A exploração trabalhista na sociedade moderna
Enviada em 21/08/2020
A Consolidação das Leis Trabalhistas, criada na Era Vargas, visa coibir relações abusivas de trabalho e proteger o trabalhador, assegurando a eles as condições mínimas de trabalho. Entretanto, tal garantia é deturpada, visto que no Brasil ainda ocorrem muitas relações problemáticas e exploração de trabalhadores. Logo, faz-se imperiosa a análise das causas e impactos negativos dessa situação para a consolidação dos direitos trabalhistas.
Em primeiro lugar, é preciso compreender as causas dessa problemática. Em um mundo marcado pelo capitalismo, é comum observar a exploração trabalhista. Segundo Karl Marx, o sistema capitalista prioriza lucros em detrimento dos indivíduos, por isso muitos empregados continuam sendo explorados e vivenciando uma realidade análoga à escravidão. Nesse sentido, nota-se que a parcela da população com condições financeiras mais baixas são as mais prejudicadas, pois precisam trabalhar e, por isso, acabam sujeitando-se a essas condições, já que muitos vivem em situação de extrema vulnerabilidade socioeconômica. Portanto, é fundamental que medidas sejam tomadas para coibir essa prática.
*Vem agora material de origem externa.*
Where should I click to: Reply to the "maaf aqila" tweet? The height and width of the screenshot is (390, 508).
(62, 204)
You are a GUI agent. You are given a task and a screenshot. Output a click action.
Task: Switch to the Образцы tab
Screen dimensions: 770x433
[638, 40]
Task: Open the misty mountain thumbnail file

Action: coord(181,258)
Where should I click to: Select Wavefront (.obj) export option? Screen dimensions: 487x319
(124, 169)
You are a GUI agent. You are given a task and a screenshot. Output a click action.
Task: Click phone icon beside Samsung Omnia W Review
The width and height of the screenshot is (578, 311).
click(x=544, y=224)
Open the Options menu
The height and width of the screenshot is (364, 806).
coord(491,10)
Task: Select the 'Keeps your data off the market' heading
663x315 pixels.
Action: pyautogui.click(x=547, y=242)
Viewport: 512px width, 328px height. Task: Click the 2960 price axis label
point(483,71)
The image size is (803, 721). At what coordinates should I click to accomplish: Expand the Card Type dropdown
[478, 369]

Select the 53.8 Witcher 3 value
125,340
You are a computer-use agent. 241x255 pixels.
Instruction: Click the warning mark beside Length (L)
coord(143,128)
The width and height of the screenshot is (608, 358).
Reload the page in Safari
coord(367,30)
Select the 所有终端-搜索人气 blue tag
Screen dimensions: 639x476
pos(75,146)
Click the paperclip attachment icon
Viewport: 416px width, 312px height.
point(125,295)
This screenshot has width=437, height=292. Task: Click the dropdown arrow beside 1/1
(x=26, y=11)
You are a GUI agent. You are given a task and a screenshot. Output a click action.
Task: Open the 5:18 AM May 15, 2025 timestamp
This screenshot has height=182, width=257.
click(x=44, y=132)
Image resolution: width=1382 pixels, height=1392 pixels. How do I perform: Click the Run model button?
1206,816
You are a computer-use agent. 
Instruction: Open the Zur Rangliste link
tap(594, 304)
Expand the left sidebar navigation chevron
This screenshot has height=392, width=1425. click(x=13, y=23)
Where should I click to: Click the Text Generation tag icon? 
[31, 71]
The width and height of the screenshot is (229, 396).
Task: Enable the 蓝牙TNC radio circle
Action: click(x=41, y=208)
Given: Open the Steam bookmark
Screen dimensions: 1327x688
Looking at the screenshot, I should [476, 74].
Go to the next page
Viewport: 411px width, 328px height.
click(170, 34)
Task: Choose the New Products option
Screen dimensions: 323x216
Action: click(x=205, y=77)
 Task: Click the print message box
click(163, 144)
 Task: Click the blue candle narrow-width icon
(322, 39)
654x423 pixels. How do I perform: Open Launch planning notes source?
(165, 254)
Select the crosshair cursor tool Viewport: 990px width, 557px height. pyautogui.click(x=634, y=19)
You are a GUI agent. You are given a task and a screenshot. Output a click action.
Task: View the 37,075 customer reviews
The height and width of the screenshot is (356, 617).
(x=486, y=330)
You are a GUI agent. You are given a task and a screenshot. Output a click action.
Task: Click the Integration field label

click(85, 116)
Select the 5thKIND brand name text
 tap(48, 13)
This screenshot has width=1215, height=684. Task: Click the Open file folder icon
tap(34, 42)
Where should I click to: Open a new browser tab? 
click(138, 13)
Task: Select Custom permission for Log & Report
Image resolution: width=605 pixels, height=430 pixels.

Outrossim, faz-se necessário salientar os impactos negativos desse quadro na sociedade. Tendo em vista que a parcela mais pobre da população é a mais explorada e sabendo que o acesso ao trabalho digno e à remuneração justa são direitos garantido pela Constituição Federal, percebe-se a ocorrência da “cidadania de papel”, termo cunhado pelo jornalista Gilberto Dimenstein, que diz respeito à existência de direitos na teoria, os quais não ocorrem, de fato, na prática. Sob essa perspectiva, nota-se que a exploração trabalhista impede que as camadas menos favorecidas possam usufruir de seus direitos.
Torna-se evidente, portanto, a urgência de medidas para alterar o cenário vigente. Dessa maneira, é dever do Governo aumentar a fiscalização do trabalho, assegurando que as leis em benefício dos trabalhadores sejam de fato cumpridas e garantindo que ocorram os direitos mínimos da jornada trabalhista, afim de que a exploração do trabalhador chegue ao fim e ele possa usufruir de seus direitos. Assim, poder-se-á afirmar que o Brasil oferece mecanismos para a proteção dos trabalhadores.